▶ PROVIDED RECORDS:

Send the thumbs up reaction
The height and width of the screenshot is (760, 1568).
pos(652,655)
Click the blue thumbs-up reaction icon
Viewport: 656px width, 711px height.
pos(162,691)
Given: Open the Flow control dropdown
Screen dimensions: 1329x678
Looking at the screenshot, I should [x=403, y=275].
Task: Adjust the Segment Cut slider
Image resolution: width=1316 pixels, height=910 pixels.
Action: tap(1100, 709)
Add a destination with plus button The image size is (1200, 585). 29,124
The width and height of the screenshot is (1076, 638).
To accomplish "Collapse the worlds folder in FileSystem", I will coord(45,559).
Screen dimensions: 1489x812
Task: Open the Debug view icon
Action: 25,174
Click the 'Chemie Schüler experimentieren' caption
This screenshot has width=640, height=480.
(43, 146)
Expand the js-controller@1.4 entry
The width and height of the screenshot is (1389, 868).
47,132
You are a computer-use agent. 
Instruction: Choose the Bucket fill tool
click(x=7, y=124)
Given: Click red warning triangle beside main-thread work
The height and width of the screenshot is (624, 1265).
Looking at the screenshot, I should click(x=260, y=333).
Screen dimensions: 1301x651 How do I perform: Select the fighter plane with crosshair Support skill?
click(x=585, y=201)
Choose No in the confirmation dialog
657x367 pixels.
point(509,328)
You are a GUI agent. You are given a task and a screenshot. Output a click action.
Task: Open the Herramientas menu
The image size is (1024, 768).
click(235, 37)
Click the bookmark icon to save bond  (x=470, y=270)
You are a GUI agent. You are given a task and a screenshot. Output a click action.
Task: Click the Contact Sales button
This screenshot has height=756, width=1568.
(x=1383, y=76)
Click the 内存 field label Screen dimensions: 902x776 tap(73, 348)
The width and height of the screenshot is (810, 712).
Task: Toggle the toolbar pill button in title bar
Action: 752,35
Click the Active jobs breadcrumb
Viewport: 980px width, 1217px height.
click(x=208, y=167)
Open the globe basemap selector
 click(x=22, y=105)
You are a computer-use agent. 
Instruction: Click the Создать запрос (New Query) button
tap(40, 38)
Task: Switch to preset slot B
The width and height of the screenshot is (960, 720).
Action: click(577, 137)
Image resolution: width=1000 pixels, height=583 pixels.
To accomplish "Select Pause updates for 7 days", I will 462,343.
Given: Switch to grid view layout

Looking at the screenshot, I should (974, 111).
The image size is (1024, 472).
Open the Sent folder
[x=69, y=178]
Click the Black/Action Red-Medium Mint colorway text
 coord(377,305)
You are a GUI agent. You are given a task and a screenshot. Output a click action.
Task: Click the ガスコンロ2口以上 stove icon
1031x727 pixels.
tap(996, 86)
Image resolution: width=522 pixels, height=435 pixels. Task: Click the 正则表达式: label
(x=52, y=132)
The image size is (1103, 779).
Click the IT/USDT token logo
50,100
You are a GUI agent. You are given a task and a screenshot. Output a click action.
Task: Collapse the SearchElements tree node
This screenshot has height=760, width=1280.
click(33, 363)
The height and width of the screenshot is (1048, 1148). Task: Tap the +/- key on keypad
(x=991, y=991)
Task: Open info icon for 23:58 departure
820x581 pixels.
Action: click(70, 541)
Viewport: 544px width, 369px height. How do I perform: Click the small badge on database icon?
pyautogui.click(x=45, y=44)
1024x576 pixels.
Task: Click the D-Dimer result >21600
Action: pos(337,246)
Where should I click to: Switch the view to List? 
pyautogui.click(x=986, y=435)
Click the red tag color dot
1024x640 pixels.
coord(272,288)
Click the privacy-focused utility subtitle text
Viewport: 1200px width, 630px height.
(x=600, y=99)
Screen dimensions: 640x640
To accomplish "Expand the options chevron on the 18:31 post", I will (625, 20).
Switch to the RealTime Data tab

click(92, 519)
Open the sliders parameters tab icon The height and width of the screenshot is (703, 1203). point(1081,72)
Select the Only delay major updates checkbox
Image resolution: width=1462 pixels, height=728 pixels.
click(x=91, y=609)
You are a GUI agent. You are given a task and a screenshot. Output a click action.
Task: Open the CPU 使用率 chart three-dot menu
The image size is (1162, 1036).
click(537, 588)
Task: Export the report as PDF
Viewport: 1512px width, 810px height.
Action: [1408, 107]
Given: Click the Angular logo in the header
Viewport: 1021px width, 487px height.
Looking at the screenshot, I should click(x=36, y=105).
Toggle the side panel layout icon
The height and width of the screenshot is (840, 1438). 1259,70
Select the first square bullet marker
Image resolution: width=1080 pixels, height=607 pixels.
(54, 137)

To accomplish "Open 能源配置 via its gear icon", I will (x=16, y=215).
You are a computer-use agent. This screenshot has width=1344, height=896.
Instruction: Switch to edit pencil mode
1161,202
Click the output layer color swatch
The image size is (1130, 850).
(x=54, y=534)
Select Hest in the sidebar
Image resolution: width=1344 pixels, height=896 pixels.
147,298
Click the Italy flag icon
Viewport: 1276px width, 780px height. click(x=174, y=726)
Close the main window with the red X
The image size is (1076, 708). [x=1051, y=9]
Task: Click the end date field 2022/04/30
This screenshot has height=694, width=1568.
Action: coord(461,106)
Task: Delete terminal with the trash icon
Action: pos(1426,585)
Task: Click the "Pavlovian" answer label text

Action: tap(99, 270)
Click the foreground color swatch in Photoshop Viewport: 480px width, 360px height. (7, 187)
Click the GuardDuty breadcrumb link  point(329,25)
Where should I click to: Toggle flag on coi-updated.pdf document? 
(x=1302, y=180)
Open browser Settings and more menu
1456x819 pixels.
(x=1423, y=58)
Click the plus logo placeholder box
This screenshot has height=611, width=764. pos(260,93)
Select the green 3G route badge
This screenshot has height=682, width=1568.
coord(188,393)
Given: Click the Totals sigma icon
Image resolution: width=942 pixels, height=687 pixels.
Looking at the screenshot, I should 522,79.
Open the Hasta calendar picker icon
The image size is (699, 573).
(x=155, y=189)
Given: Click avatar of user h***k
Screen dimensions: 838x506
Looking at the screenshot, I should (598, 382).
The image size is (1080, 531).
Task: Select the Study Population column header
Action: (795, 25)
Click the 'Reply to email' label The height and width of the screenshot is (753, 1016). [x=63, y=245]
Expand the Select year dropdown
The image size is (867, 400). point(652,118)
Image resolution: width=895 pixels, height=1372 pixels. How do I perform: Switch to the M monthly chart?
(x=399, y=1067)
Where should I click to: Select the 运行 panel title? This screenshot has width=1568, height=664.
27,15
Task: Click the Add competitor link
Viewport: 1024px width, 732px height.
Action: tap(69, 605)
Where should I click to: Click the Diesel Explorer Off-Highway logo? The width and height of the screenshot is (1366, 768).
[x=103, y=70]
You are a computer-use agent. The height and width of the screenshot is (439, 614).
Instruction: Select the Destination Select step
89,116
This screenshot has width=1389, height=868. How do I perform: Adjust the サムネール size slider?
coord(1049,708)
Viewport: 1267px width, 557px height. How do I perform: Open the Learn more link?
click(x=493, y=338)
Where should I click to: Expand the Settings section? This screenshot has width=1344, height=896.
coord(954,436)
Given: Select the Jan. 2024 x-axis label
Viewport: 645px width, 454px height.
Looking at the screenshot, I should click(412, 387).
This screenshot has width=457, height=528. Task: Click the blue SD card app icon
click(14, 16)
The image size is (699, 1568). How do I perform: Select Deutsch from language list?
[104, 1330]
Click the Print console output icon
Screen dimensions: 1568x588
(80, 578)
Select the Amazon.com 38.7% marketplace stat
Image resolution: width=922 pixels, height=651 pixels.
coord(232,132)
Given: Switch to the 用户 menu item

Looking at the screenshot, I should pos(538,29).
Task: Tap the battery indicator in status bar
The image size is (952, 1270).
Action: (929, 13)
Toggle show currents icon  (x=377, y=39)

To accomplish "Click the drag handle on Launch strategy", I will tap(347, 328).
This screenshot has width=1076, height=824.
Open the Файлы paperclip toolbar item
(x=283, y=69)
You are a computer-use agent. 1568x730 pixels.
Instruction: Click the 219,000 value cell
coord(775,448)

▶ GOAL:
Reproduce the records above word for word, from their first line through the line containing "Add a destination", with both of those lines included.

▶ TASK ANSWER:
Send the thumbs up reaction
The height and width of the screenshot is (760, 1568).
pos(652,655)
Click the blue thumbs-up reaction icon
Viewport: 656px width, 711px height.
pos(162,691)
Given: Open the Flow control dropdown
Screen dimensions: 1329x678
Looking at the screenshot, I should [x=403, y=275].
Task: Adjust the Segment Cut slider
Image resolution: width=1316 pixels, height=910 pixels.
Action: tap(1100, 709)
Add a destination with plus button The image size is (1200, 585). 29,124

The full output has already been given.